My Brother's Ears / My Sister's Eyes

(Yenta; US: 16 Aug 2011; UK: 16 Aug 2011)

Psychic Babble is the name Circa Survive guitarist Colin Frangicetto has chosen for his solo project. It’s a name that evokes swirling, psychedelic music, filled with synths and with at least a couple of the spacier tracks lingering past the eight-minute mark. The reality bears very little resemblance to the preconceived notions, however. Album opener “Five Fold Kiss (Don’t Sleep)” begins with washes of synth and a quickly moving click track, but then it settles right into a mid-tempo indie-pop song with a backbone of quiet, icy guitars. The synths and clicks come back after the chorus, but disappear after that, leaving an adequate song anchored by Frangicetto’s vocal refrain, “Don’t sleep / Don’t sleep / Don’t sleep tonight.” It’s not a bad song by any means, but it doesn’t have a lot of personality. That pretty much describes every song on My Brother’s Ears / My Sister’s Eyes.


If you’re at all a fan of the broad mix of styles that fall under the umbrellas of “indie rock” and “indie pop”, you’ve been hearing variations on this album for the better part of a decade. Nothing about the album sets it apart from anything else on the indie-pop spectrum. Frangicetto is a serviceable singer, but his voice isn’t particularly distinctive or compelling. There’s nothing challenging in his song construction. It’s all verse-chorus-verse stuff, with an occasional bridge or solo thrown in. That would be fine, except he doesn’t seem to have the melodies or riffs, or even just plain hooks, to make Psychic Babble stand out as something particularly catchy. There isn’t anything here to make the listener sit up and pay attention, so it quickly becomes background music.


Fragicetto occasionally changes things up from his slightly dreamy indie-pop template, but not enough to make much difference. “Samantha” is slowed-down, with jangly guitars, harmonica, and even slide guitar. It has the feel of a country-style track, but there’s no passion in Fragicetto’s vocals to really sell the song. “You Said It” is upbeat, with some nicely arranged ‘80s-style synths driving it.
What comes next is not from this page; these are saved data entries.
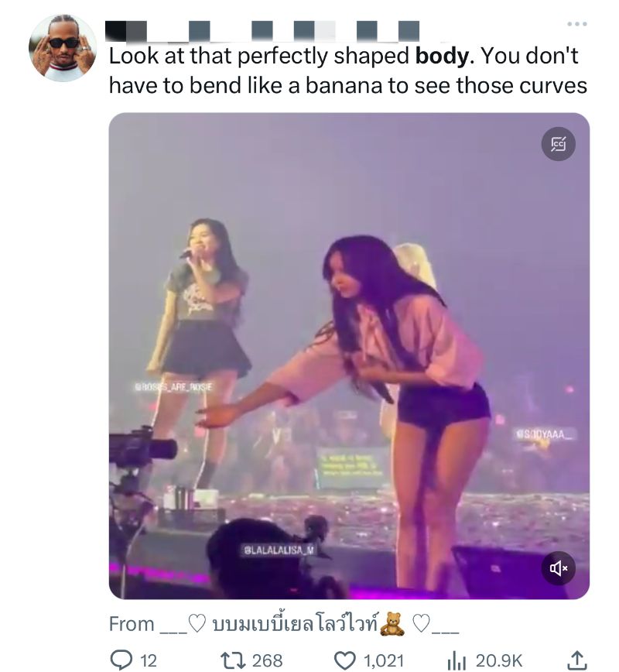Viewport: 619px width, 672px height.
Task: Click the pixelated author display name
Action: (262, 30)
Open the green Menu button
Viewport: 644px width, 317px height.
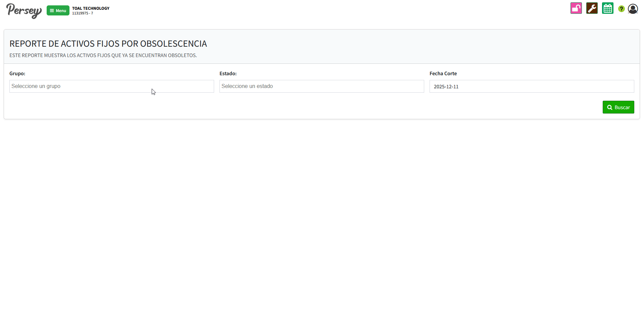pyautogui.click(x=58, y=10)
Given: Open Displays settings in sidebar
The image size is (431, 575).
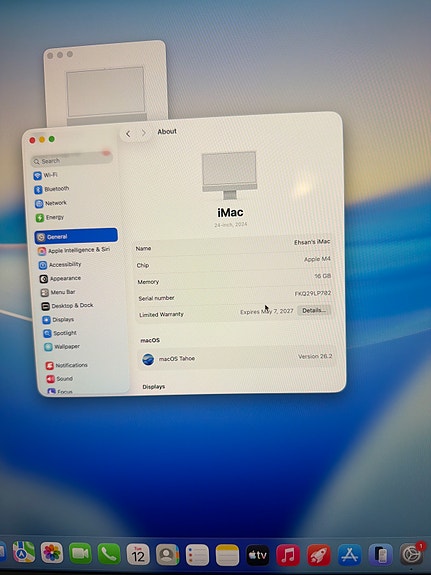Looking at the screenshot, I should [x=58, y=320].
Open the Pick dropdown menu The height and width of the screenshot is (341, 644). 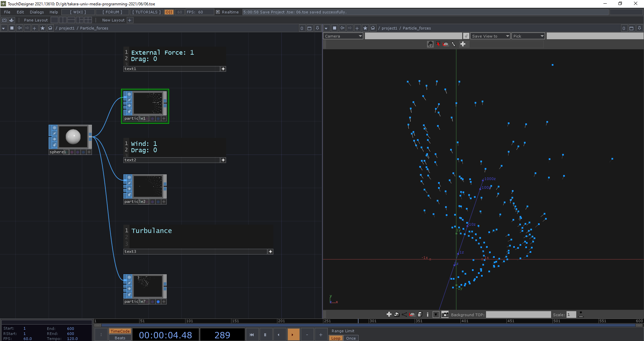[x=528, y=36]
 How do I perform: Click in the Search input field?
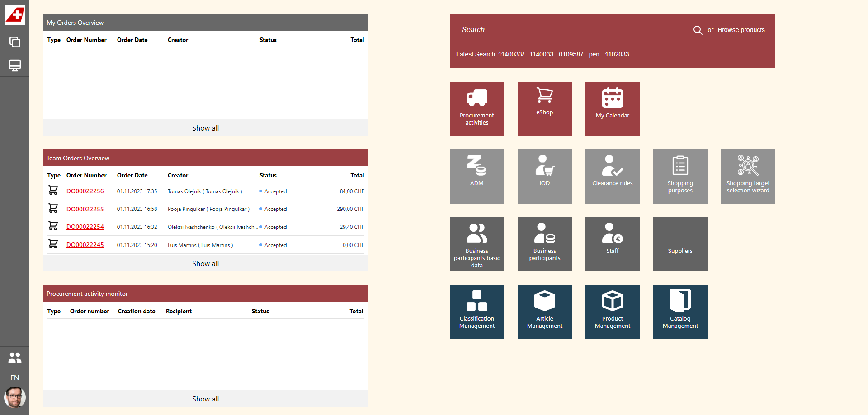(x=574, y=30)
It’s one of the better songs on the album because the synths carry a lot of the melodies. “Follow Your Bliss” may be the best song here, and it’s no coincidence that it’s the one track where Fragicetto fully commits to the dream-pop vibe he’s been nudging at for the rest of the album. The verses of the song feature lush synth chords, strummed acoustic guitar, and quiet banjo in the background. The chorus is driven by a jittery guitar riff and the repeated refrain, “If you follow your bliss / follow your bliss.” Some nicely placed harmony makes it the closest thing the album has to a memorable chorus, and it’s the one spot where it all comes together for Psychic Babble.


Weirdly, the most interesting parts of My Brother’s Ears / My Sister’s Eyes are the oddball interludes that come, seemingly random and unrelated, near the ends of some tracks. “Radio Songs” has a spoken-word bit in the outro, as a man discusses being sober, but very, very tired. The same voice returns again, always at the end of songs, doing an odd speak-singing thing that seems like a stream of consciousness. It’s a genuinely strange thing on an album that isn’t nearly strange enough. With all the by-the-numbers indie-pop going on during the rest of the album, I found myself wanting to hear more of these rants, no matter how badly sung they are.


If there’s an audience out there for this album, it’s going to be mostly hardcore Circa Survive fans who want to follow what every band member is doing. As an indie-pop album, My Brother’s Ears / My Sister’s Eyes is nothing even slightly special. But Circa Survive has a pretty strong following, and I could see some of those fans who mostly stick to the metal-progressive-hardcore styles of music finding this album to be a breath of fresh air. To the rest of us, though, Psychic Babble is going to seem run of the mill. The press materials for this album tout that it was five years in the making. It’s a good thing that Frangicetto has a gig in a full-time band as an excuse, because otherwise taking five years to create something this mediocre would be pretty embarrassing.